4.5. In Vitro Incubation of Liquiritigenin with Liver Microsomes

The liver microsome incubation system consisted of the following: 5 μL of Sprague–Dawley rat liver microsomes (20 mg/mL), 2 μL of liquiritigenin (10 μg/mL, final concentration in the system was 1 µmol/mL), 20 μL of NADPH and 173 μL of Tris/HCl (0.05 mM, pH = 7.4) in a total volume of 200 μL. The cells were cultured in a shaking incubator at 37 °C and 800 rpm with oxygen. Incubation was terminated at 0, 15, 30, 60, 90, and 120 min, and 3 volumes of pure methanol were added to the incubation system to stop the reaction. After centrifugation at 13,400× g for 10 min in a refrigerated centrifuge at 4 °C, 100 µL of the supernatant was added to a chromatographic autosampler for analysis.

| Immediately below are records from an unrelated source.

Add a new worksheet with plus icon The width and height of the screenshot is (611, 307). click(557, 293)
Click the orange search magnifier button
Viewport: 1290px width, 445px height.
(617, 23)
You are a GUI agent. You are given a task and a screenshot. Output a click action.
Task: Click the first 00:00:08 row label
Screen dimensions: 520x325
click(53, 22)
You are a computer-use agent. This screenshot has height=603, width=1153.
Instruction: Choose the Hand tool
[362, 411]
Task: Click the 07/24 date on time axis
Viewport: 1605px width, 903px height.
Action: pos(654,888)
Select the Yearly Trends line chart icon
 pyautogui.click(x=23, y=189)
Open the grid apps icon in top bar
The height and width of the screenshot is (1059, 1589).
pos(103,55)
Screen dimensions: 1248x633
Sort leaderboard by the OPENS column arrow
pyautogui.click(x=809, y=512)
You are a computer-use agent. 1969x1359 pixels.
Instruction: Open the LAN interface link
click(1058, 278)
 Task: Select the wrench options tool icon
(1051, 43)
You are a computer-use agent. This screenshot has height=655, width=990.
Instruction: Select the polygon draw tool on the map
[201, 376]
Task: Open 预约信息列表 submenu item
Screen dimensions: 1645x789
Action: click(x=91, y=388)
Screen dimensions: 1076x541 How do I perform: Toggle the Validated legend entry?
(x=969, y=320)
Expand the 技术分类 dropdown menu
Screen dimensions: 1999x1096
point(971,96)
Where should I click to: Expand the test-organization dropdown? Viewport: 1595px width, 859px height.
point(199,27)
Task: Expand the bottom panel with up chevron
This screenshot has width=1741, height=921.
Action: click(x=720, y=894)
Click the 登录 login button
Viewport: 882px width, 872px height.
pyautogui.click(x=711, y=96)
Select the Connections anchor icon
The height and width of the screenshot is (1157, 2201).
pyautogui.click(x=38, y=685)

4.6. In Vitro Incubation of Liquiritigenin with the Gut Microbiota

The colon contents of three male Sprague–Dawley (SD) rats (200–300 g, fasted for 12 h before the experiment, purchased from Vital River Laboratory Animal Technology Co., Ltd. (Beijing, China)) were collected after sacrifice, and sterilized anaerobic medium (Solarbio Life Sciences Co., Ltd. (Beijing, China)) was added at a m/v ratio of 1:20 (g/mL), which was mixed evenly and purged with nitrogen after filtering. The mixture was preincubated at 37 °C for 60 min under anaerobic conditions. A methanol solution of liquiritigenin (2 mg/mL) was prepared, and 10 μL of this solution was added to a presterilized centrifuge tube (the final concentration of liquiritigenin in the system was 20 μg/mL), which was mixed with 990 μL of the preincubated mixture under anaerobic conditions. The drug was incubated with the gut microbiota at 37 °C for 0, 6, 12, and 24 h. In addition, a negative control containing heat-inactivated gut microbiota was incubated with liquiritigenin for the same length of time (24 h). After incubation, 3 volumes of pure methanol were added to the culture medium to stop the reaction and precipitate the protein. After centrifugation at 13,400× g for 10 min in a refrigerated centrifuge at 4 °C, 100 µL of the supernatant was added to a chromatographic autosampler for analysis.

4.7. Statistical Analysis

Data acquisition and processing were performed with Shimadzu LC–MS Solution (version 5.89, Kyoto, Japan). Two-tailed ANOVA and Student’s t test were used for statistical analysis with GraphPad Prism version 9 for macOS (GraphPad Software, San Diego, CA, USA). Data are expressed as the mean ± standard deviation (SD), and p values less than 0.05 were considered statistically significant.